Greiss hasn’t remained in one location very long during his career. After being drafted by the San Jose Sharks, he ended up with several other teams: the Worcester Sharks, Brynäs IF (Sweden), the Hannover Scorpions (Germany), the Phoenix Coyotes, and the Pittsburgh Penguins.

However, Greiss has found his home with the Islanders. Before the 2015-2016 season, he signed a two-year contract with the Islanders, which was a great grab – even if he just remained the back-up behind Halák.

But with the previously stated injury, Halák was diagnosed with a lower-body injury in early March, and was out for at least six weeks. Greiss stepped in, and was able to lead the Islanders to an impressive end of the regular season. With saves like these, it’s no wonder why he was able to lead the Islanders to a good end of the year, plus a good start to this season.
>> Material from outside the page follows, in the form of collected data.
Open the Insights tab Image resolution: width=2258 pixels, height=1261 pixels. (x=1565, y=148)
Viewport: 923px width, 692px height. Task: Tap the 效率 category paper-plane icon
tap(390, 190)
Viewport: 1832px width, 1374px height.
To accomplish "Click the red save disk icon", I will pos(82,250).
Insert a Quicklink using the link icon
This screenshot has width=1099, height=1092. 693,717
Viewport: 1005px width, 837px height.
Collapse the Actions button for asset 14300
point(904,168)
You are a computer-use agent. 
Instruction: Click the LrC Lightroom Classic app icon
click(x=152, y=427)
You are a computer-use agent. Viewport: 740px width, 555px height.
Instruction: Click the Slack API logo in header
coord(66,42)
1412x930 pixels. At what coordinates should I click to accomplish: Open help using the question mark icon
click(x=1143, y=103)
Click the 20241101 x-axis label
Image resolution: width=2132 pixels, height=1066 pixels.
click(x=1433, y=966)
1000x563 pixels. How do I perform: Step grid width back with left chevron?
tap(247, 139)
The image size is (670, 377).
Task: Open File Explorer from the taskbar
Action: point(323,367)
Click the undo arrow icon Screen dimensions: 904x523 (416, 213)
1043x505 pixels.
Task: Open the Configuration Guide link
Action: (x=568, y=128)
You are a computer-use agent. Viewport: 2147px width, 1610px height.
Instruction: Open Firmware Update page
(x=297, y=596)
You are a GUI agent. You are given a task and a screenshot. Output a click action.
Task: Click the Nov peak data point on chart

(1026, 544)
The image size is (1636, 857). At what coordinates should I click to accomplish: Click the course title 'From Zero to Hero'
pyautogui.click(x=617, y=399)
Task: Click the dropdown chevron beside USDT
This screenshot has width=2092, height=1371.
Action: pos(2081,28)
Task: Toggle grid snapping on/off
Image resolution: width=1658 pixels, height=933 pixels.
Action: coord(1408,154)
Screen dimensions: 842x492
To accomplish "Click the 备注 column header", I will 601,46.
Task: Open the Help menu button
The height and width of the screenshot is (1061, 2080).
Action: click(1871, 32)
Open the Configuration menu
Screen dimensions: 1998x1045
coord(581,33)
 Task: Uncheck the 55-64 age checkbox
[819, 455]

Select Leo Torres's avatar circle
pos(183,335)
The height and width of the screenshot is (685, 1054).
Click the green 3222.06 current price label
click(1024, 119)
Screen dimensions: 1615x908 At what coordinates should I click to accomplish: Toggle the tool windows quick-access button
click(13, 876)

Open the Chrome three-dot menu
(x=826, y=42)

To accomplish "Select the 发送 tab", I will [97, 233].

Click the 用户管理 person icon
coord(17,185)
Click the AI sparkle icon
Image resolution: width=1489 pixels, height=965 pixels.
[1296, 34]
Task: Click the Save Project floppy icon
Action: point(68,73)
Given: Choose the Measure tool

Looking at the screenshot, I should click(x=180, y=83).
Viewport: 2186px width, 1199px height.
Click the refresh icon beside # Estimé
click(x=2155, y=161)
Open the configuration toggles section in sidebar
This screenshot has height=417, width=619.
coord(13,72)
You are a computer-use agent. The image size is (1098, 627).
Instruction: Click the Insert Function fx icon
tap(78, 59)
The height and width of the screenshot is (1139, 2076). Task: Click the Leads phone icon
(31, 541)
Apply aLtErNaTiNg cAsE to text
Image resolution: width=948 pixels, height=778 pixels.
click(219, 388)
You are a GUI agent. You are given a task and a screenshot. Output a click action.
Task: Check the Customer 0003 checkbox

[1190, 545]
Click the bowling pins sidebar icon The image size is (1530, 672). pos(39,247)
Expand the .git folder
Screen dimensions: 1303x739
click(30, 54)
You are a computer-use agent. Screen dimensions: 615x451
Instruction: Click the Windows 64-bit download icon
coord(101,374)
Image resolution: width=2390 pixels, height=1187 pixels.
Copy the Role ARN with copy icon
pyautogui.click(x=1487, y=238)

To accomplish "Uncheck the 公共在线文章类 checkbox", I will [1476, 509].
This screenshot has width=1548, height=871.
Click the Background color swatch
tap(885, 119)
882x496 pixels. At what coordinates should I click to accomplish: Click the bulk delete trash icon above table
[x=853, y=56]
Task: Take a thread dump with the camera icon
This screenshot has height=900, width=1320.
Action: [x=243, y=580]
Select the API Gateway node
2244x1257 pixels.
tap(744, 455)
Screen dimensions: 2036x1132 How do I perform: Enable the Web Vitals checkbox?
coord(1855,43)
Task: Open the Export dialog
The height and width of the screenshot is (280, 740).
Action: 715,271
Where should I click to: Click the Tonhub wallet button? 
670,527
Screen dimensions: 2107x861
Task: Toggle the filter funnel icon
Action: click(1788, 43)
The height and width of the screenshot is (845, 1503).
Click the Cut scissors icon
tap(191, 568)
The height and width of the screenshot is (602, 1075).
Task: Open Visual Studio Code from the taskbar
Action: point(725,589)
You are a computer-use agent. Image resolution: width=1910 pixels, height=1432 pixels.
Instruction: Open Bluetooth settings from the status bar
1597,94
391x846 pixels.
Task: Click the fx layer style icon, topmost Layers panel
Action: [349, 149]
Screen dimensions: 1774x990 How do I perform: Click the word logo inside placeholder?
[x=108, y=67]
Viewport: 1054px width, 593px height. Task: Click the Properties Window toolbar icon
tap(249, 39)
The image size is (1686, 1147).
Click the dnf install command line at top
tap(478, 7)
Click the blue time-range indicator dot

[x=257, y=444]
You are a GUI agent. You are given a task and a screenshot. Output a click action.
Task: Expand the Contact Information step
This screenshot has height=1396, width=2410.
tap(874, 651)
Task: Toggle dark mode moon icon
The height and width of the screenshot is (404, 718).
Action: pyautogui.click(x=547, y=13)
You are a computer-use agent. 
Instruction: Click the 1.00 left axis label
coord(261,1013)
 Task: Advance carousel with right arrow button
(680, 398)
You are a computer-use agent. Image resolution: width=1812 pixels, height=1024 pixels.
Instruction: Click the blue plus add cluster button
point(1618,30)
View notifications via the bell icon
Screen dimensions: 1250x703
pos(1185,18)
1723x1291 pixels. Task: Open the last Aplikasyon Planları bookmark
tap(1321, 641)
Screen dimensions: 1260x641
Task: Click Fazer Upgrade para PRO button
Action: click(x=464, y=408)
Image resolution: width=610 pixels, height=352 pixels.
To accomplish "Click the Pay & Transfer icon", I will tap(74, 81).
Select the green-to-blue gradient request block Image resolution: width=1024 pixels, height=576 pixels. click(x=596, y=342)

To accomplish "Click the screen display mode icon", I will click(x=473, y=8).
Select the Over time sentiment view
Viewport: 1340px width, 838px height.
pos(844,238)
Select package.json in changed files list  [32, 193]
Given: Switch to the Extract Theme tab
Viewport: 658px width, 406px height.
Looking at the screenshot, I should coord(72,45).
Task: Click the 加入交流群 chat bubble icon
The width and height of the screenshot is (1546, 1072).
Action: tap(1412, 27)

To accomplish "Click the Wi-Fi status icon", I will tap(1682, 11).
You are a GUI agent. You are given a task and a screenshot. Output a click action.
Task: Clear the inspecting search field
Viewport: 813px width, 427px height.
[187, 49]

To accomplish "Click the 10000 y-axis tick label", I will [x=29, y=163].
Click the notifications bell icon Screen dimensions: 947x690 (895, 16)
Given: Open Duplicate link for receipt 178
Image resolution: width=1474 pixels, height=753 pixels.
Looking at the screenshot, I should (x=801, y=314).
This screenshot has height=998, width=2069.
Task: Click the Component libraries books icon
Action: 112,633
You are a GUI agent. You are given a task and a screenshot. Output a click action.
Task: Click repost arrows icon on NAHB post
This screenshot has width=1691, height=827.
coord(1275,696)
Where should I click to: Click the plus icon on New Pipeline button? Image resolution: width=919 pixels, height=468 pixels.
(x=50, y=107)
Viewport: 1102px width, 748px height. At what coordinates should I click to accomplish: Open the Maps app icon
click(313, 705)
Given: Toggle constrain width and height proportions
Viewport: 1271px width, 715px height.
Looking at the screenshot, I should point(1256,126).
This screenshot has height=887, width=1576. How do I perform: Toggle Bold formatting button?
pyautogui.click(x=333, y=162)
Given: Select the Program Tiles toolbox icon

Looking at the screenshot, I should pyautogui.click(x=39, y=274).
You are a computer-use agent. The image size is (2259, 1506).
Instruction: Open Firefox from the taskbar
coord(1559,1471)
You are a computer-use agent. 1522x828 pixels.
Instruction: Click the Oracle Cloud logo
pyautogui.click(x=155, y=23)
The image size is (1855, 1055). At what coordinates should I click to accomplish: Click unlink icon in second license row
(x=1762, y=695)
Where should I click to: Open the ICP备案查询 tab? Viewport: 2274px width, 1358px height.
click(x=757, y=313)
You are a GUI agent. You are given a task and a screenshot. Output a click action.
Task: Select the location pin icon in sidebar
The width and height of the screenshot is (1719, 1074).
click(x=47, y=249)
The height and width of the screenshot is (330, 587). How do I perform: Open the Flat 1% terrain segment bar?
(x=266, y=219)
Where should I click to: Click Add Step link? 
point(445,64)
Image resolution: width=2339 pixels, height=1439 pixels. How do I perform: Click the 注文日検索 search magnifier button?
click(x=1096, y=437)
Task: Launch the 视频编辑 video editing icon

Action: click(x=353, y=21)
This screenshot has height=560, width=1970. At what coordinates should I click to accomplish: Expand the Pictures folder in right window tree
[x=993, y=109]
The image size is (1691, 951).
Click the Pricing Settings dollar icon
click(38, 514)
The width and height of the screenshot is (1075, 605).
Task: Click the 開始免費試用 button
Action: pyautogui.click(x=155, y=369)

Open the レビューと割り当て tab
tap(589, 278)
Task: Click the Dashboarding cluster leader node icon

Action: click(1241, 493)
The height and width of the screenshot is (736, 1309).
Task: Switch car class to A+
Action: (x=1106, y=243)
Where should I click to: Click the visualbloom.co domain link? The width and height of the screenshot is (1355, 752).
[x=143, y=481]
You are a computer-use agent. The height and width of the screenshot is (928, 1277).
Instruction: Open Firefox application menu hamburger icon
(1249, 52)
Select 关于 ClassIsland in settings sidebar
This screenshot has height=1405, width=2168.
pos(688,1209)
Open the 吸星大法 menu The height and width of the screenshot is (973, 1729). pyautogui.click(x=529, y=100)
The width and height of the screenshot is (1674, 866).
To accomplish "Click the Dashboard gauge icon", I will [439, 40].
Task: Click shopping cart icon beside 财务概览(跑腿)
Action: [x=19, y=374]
This season, Greiss only has 17 games played (9-5-0-2), but that was partially due to the fact that he was the back-up goaltender. With the new title of “Starter,” he should have plenty more starts, and should be able to lead the Islanders to a successful second half of the season.

A Strong Goalie Needs Strong Defense

Greiss also should have some help, when he is trapped in his zone with an opponent bombarding him – a key to any successful goaltender and defense. With names such as Johnny Boychuck, Travis Hamonic, and Nick Leddy, there should be a strong presence in the defensive zone.

Leddy is leading the defensemen with a total of 16 points (5 G, 11 A), with Boychuck closely behind him at 14 points (5 G, 9 A). Having a strong core of producing defensemen can help a team tremendously, especially when the leading scorer, John Tavares, only has 27 points (11 G, 16 A).

Boychuck did have some minor health issues throughout the season, including some soreness in his thumb, during November, and had flu-like problems in early December. That doesn’t seem to effect much, minus his sub-twenty minute ice time average. This season, he is averaging 19:48 per game.

Where They End Up

The Islanders aren’t anywhere close to the position they were last year. Holding strong last place, not only in the Metropolitan Division, but the Eastern Conference, they have some ground to make up, if they even want a chance to touch the Cup.

With the naming of Greiss as their starter, and hopefully a strong production from the offense and defense, the end of the season could get them to at least the middle of the Eastern Conference, if they don’t have a chance to make a run for the Stanley Cup.